Bolivar’s legacy is being claimed by all and sundry in Latin America and has been for decades, if not centuries. His body was returned to Venezuela from its grave in Colombia to help a president in trouble in 1842 and transferred in 1867 to a suitably impressive pantheon. His legacy remains a subject for debate, appropriated by many and shaped to fit their political needs.
The Chavez government’s biographical pamphlet assesses him thus:
‘Rather than a valuable American historic symbol, he is the citizen who changed the course of our history; he is the Caracas man whose glory is immortalised in each of the main squares of Venezuela and other countries. Whether on horseback, in bust or standing, he looks to the North as a rule, without losing sight of victory; living in the memory of the Bolivarian Republic of Venezuela, the Fifth [Chavez’s] Republic that dignifies the memory and puts into practice the thought of Simon Bolivar, The Liberator.

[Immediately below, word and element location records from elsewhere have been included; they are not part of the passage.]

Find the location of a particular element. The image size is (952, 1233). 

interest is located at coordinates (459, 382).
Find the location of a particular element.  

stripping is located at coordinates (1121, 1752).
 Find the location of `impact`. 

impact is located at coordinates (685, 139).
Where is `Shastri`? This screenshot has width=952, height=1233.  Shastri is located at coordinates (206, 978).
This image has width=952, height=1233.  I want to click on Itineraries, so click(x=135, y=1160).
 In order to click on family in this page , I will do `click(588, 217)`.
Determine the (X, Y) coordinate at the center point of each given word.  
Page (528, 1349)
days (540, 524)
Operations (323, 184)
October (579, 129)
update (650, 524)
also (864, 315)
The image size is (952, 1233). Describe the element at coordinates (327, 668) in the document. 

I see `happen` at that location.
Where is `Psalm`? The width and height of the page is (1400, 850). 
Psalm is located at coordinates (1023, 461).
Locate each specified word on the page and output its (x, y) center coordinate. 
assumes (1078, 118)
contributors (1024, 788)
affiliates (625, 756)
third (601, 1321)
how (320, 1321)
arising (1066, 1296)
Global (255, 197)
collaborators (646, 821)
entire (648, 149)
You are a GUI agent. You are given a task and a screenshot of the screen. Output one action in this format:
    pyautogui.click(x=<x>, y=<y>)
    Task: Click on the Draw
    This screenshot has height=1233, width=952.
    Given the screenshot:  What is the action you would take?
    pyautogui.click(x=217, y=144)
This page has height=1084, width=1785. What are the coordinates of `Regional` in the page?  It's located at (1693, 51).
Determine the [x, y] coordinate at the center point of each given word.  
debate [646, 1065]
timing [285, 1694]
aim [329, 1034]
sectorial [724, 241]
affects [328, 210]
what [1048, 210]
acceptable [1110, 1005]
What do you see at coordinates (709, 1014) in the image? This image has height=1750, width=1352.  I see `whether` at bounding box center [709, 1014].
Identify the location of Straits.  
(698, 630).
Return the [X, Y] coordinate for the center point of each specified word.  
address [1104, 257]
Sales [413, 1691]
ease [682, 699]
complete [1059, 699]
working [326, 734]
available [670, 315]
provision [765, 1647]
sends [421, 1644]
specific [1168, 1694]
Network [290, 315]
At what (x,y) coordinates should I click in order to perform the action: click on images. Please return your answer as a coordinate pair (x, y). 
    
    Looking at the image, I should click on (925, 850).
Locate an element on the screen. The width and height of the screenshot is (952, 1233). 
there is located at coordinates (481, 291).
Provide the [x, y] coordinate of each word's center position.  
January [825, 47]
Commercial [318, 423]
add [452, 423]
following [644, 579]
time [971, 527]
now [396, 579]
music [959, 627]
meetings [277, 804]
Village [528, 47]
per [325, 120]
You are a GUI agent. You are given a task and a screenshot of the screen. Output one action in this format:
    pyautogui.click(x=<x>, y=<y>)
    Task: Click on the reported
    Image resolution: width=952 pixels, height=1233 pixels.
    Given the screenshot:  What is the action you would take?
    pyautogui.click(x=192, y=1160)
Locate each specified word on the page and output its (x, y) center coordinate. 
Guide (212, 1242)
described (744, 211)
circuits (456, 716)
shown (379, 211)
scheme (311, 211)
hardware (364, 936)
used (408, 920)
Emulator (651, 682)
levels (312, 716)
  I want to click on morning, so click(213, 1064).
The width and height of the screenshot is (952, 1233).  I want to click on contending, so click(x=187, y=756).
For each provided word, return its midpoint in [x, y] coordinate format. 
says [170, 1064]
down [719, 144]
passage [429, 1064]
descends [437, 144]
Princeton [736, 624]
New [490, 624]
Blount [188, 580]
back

‘That is why, at this historic moment, the Venezuelan people honour The Liberator, not only by calling themselves Bolivarian, but also by giving continuity to his anti-imperialist struggle for the integration and vindication of the peoples.’
Most of this notion that Bolivar’s ideas are a model for modern political processes is at best insubstantial and at times, frankly, bogus. In a process which seeks a new socialism for the 21st century, Bolivar’s notions of democracy, sovereignty, even equality, are not models or ideas to be put into practice. Even in his anti-imperialism this is questionable. James Dunkerley has pointed out that Bolivar’s hostility to colonial powers is restricted to Spain. His view of Britain’s government and empire is much more generous.
There remain, however, two central parts of Bolivar’s dream which are still valid and explain the attraction of his mantle. The first is the vision of unity, common interest and solidarity, which is shared by millions of ordinary Latin Americans. The second is the vision of liberation in which the resources, sovereignty and political mastery of the continent lie firmly in the hands of Latin Americans themselves.